Author/Authors :
Joakim E. Swedberg، نويسنده , , Laura V. Nigon، نويسنده , , Janet C. Reid، نويسنده , , Simon J. de Veer، نويسنده , , Carina M. Walpole، نويسنده , , Carson R. Stephens، نويسنده , , Terry P. Walsh، نويسنده , , Thomas K. Takayama، نويسنده , , John D. Hooper، نويسنده , , Judith A. Clements، نويسنده , , Ashley M. Buckle، نويسنده , , Jonathan M. Harris، نويسنده ,
Abstract :
Human kallikrein-related peptidase 4 (KLK4/prostase), a trypsin-like serine protease, is a potential target for prostate cancer treatment because of its proteolytic ability to activate many tumorigenic and metastatic pathways including the protease activated receptors (PARs).

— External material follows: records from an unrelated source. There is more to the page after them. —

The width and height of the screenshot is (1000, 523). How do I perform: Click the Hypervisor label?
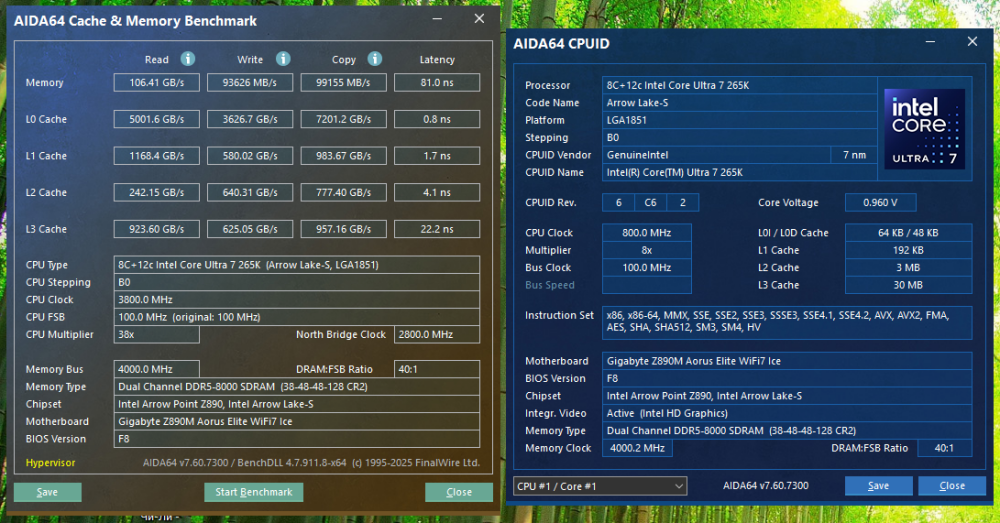(50, 463)
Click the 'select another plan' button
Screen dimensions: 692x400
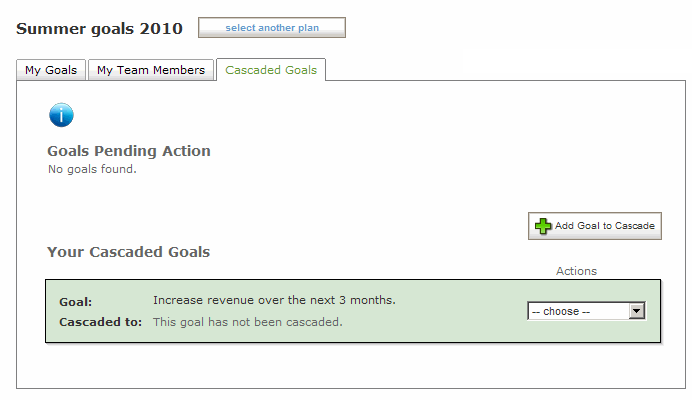(272, 28)
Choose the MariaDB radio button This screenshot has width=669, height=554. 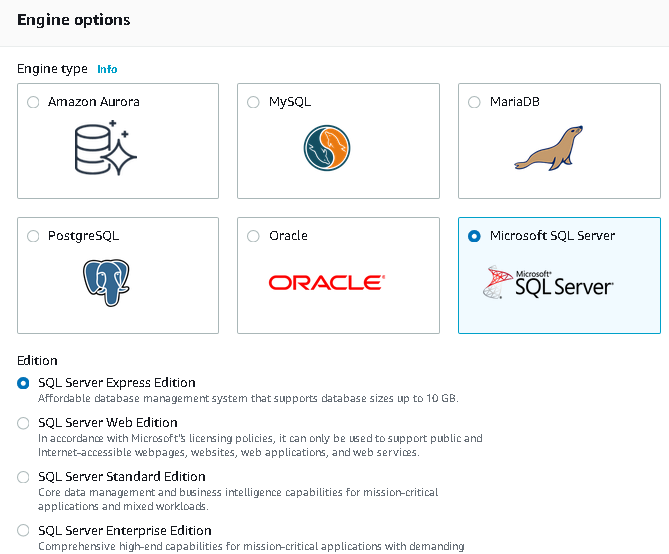tap(476, 102)
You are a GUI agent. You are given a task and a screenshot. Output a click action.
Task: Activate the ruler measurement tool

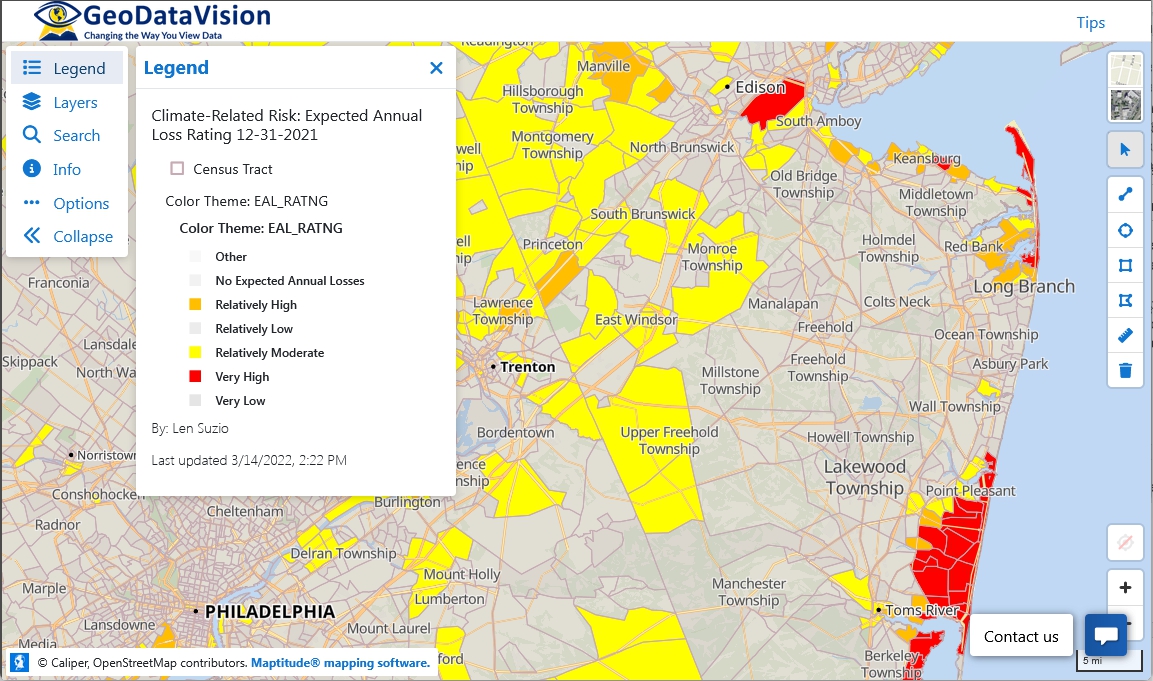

Currently there are no KLK4-specific small-molecule inhibitors available for therapeutic development. Here we re-engineer the naturally occurring sunflower trypsin inhibitor to selectively block the proteolytic activity of KLK4 and prevent stimulation of PAR activity in a cell-based system. The re-engineered inhibitor was designed using a combination of molecular modeling and sparse matrix substrate screening.